Senior HR Business Analyst Houra Delavari says being able to tap into her long service leave to work part-time after having children gave her ‘peace of mind’ to enjoy her time with her young boys.
“A workplace culture where flexibility is the norm and where all staff are supported to successfully manage their work and personal commitments.”
Sounds good, right? Well it’s not a pipe dream – it’s one of the measurable commitments within the University’s Workplace Gender Equity Strategy, which is focused on ‘fixing the system’ to create an environment where all staff feel supported to succeed.
Macquarie continues to be a leader in progressive family-friendly policies. The University’s current Staff Enterprise Agreements build on the already generous primary carer and partner leave provisions for staff, with Macquarie being the first Australian university to offer Surrogacy Leave and new measures making it easier for staff to return to work part-time after parental leave, should they wish to.
Making parenting a priority
Ben Wilkes, Associate Director of Student Wellbeing, is one of an increasing number of fathers at Macquarie who are making the most of the University’s flexible work options.
Ben is among the Macquarie staff who have shared their story on the University’s new Carers Hub – an online resource providing information and advice to staff looking to balance their family and work lives.
“Choosing to be a part-time carer means that you value family and have set times to care for them, but it doesn’t mean you’re not engaged with your work role,” Ben says on the hub.
“My own flexible work arrangement allowed me to have a combination of long and short days, which was beneficial for both my family and my work – I could do childcare drop offs and pickups on the short days, and the longer work days allowed me a greater focus on projects and innovation.”
As an academic and father, Dr Nicolas Badcock also agrees the flexibility of his working arrangement is invaluable for both his family and his career.

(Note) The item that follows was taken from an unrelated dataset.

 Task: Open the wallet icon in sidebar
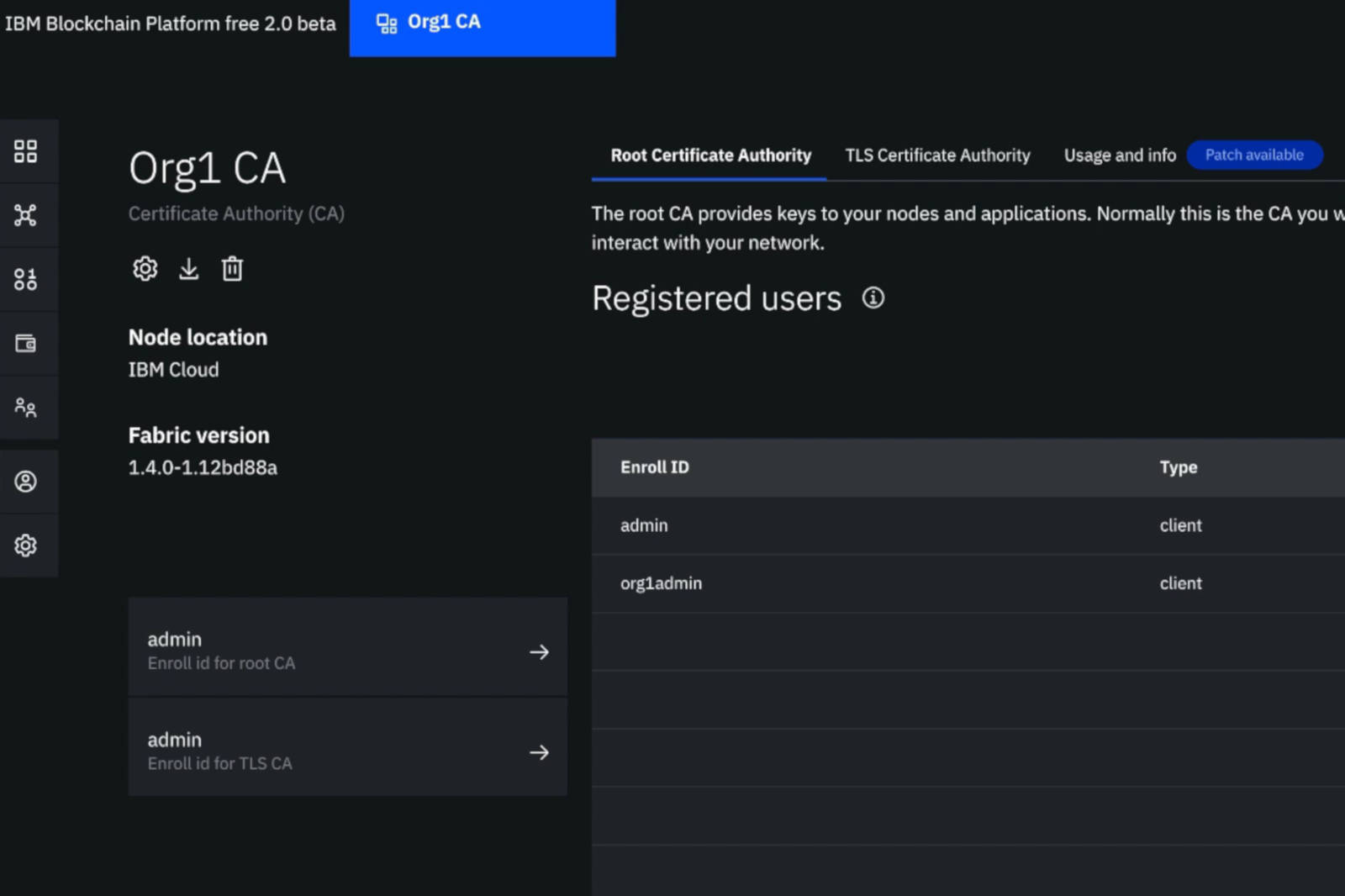point(25,343)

One of the troubles Nicholas found with being a researcher was that work didn’t switch off when he left the office for the day.
“Before having kids, it was easier to work longer hours and feel like I was making more progress,” he explains. “Obviously I could still choose do this but then I’d be missing out on knowing my family and having them know me.”
Nicholas believes that being able to work from home and not having set work hours has made life much easier for him. “It has allowed me to coordinate the school/day care run without any fuss but even better, I’ve been in a position to volunteer at the school…my son is pretty stoked.”
Supporting our people
Vice-President of Human Resources Nicole Gower says the University is always looking at new ways to support staff that have caring responsibilities – be it for children, elderly parents or family members with a disability or a serious illness.
“Some of the current priorities we’re working on are the development of a ‘keep-in-touch’ program for staff on extended parental or carer’s leave, and an onboarding program to support their transition back to work,” she says.
“We’re also looking to establish a carer’s network to provide a safe and supportive environment for parents and carers of others to meet, discuss issues and connect with available support.”